If the flame goes out in combustion chamber 20, the gas must be immediately shut off so that a fuel-rich, explosive environment does not develop in combustion chamber 20. Therefore, flame detector 32 provides an input to controller 24 indicating the presence or absence of the flame. If flame detector 32 detects a flame-out condition in combustion chamber 20, controller 24 turns off all gas entering combustion chamber 20 by de-energizing safety shut-off valves 34, 36, and 42. It is desirable to deliver the fuel in gas main 12 to combustion chamber 20 at the proper pressure. Gas typically enters valve train 14 at high pressure. However, most gas burners are designed to operate with lower than gas-main pressures.
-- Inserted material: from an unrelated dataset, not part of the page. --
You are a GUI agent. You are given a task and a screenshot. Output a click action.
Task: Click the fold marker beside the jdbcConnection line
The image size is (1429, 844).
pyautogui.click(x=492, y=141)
Therefore, pressure regulators 38 and 40 are provided in valve train 14 to regulate fuel pressure in gas main 12 and pilot line 18, respectfully.

Safety shut-off valves can leak. Therefore, if heating system 10 is shut down for a substantial period of time (e.g. a weekend) and if safety shut-off valve 36 leaks, a fuel-rich environment could result in combustion chamber 20. For this reason, additional safety shut-off valve 42, vent line 16 and vent shut-off valve 44 are provided in many typical valve trains. When heating system 10 is shut down, both safety shut-off valves 36 and 42 are closed and vent shut-off valve 44 is open. If any fuel leaks through safety shut-off valve 36, it will be vented by vent line 16 to outside air. This is known as a "double-block-and-bleed" arrangement. Also, blower 22 is used to clear combustion chamber 20, before a flame is ignited, to remove any fuel which has accumulated there. Therefore, the hazard of leaking valves is substantially reduced.

During operation of heating system 10, more or less heat may be required in combustion chamber 20 (i.e, the load may vary). For that reason, it is desirable to have an adjustable firing rate which is responsive to the load required. This is provided by firing rate valve 52 which controls the fuel flow rate through gas main 12 in a load dependant manner during operation. Similarly, the air flow into combustion chamber 20 is controlled in a load dependent manner as well.

Periodic maintenance and valve replacement will also be required in valve train 14. Therefore, manual shut-off valve 54 is provided so that the fuel can be shut off upstream of the remaining components in valve train 14 for periodic maintenance.

If pressure regulator 38 in gas main 12 fails, there must be a warning mechanism to warn controller 24 to shut down heating system 10 in order to avoid a fuel-rich condition. Therefore, in prior systems high pressure switch 46, which was typically an electromechanical switch, was provided to warn controller 24 if the fuel pressure in gas main 12 exceeds a predetermined threshold. Additionally, to detect low pressure in gas main 12, low pressure switch 48, which was also typically an electromechanical switch, was provided. Low pressure switch 48 was located upstream of safety shut-off valves 36 and 42 so it did not issue a low pressure signal each time controller 24 closed safety shut-off valves 36 and 42.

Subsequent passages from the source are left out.